§ **Page excerpt**
━━━━━━━━━━━━━━━━━━━━

Timeline: The 35-year road to justice for murdered journalist Hugo Bustíos Saavedra

This photo of Hugo Bustíos Saavedra was taken minutes before he was killed. Daniel Urresti Elera has been on trial for his alleged role in the murder. (Caretas)

A photo of Hugo Bustíos Saavedra taken minutes before he was killed in November 1988. (Photo: Caretas)

When Hugo Bustíos Saavedra was killed in 1988, Peru’s government was embroiled in conflict with leftist guerilla groups, many civil liberties had been suspended, and efforts to seek justice in the journalist’s death seemed futile. CPJ and other press freedom groups unsuccessfully tried for years to pressure Peru’s government to investigate Bustíos’ murder, including by asking the Inter-American Human Rights Commission to censure the Peruvian government. Then came several breakthroughs. In 2002, Peru’s Supreme Court effectively struck down an amnesty law that protected soldiers from prosecution for human rights abuses committed during the war. In 2007, two officers were convicted in connection to the Bustíos killing. They, in turn, implicated former army general Daniel Urresti Elera who in April was convicted and sentenced to 12 years in prison for taking part in the killing.

━━━━━━━━━━━━━━━━━━━━

§ **Information provided**
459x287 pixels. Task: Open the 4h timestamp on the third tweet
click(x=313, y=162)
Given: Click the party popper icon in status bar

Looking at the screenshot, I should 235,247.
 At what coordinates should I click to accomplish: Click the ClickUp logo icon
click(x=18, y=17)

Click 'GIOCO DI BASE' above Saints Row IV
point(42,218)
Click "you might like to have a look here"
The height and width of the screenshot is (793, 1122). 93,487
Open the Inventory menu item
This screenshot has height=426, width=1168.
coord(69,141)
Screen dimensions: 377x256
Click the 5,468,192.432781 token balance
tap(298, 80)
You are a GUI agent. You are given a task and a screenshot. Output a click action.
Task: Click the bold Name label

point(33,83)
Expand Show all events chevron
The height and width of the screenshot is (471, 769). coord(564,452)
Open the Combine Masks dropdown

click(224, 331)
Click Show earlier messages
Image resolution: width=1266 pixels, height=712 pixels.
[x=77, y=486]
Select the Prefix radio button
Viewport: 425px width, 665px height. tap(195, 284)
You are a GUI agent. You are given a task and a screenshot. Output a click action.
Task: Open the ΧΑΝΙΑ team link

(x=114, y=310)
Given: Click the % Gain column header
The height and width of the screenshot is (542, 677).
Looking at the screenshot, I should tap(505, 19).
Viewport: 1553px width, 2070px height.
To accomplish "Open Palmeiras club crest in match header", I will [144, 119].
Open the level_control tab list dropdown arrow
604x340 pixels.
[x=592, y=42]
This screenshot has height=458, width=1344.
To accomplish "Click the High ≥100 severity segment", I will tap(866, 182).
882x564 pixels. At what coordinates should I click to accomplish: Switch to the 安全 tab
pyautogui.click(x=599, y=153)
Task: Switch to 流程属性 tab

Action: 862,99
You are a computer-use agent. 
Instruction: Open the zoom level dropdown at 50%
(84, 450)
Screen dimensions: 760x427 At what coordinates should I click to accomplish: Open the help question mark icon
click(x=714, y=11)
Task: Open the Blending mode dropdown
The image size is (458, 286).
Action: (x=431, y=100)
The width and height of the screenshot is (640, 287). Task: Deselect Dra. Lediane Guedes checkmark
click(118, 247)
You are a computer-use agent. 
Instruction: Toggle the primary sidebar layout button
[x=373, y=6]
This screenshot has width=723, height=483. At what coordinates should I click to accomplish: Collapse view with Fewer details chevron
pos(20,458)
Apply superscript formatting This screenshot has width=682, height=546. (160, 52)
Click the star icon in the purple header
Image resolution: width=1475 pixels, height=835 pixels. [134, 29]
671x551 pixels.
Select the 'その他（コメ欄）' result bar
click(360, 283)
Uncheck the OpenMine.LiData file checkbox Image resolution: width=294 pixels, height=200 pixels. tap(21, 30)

━━━━━━━━━━━━━━━━━━━━

§ **What to produce**
For each statement, decide whether it agrees with the timeline on Hugo Bustíos Saavedra. Answer yes or no and quote the deciding words: (a) Bustíos was killed in November 1988. (b) Peru's Supreme Court struck down the amnesty law in 2007. (c) Daniel Urresti Elera was sentenced to 12 years in prison.

§ **Task output**
(a) Yes: "taken minutes before he was killed in November 1988"
(b) No: "In 2002, Peru’s Supreme Court effectively struck down an amnesty law"
(c) Yes: "convicted and sentenced to 12 years in prison for taking part in the killing"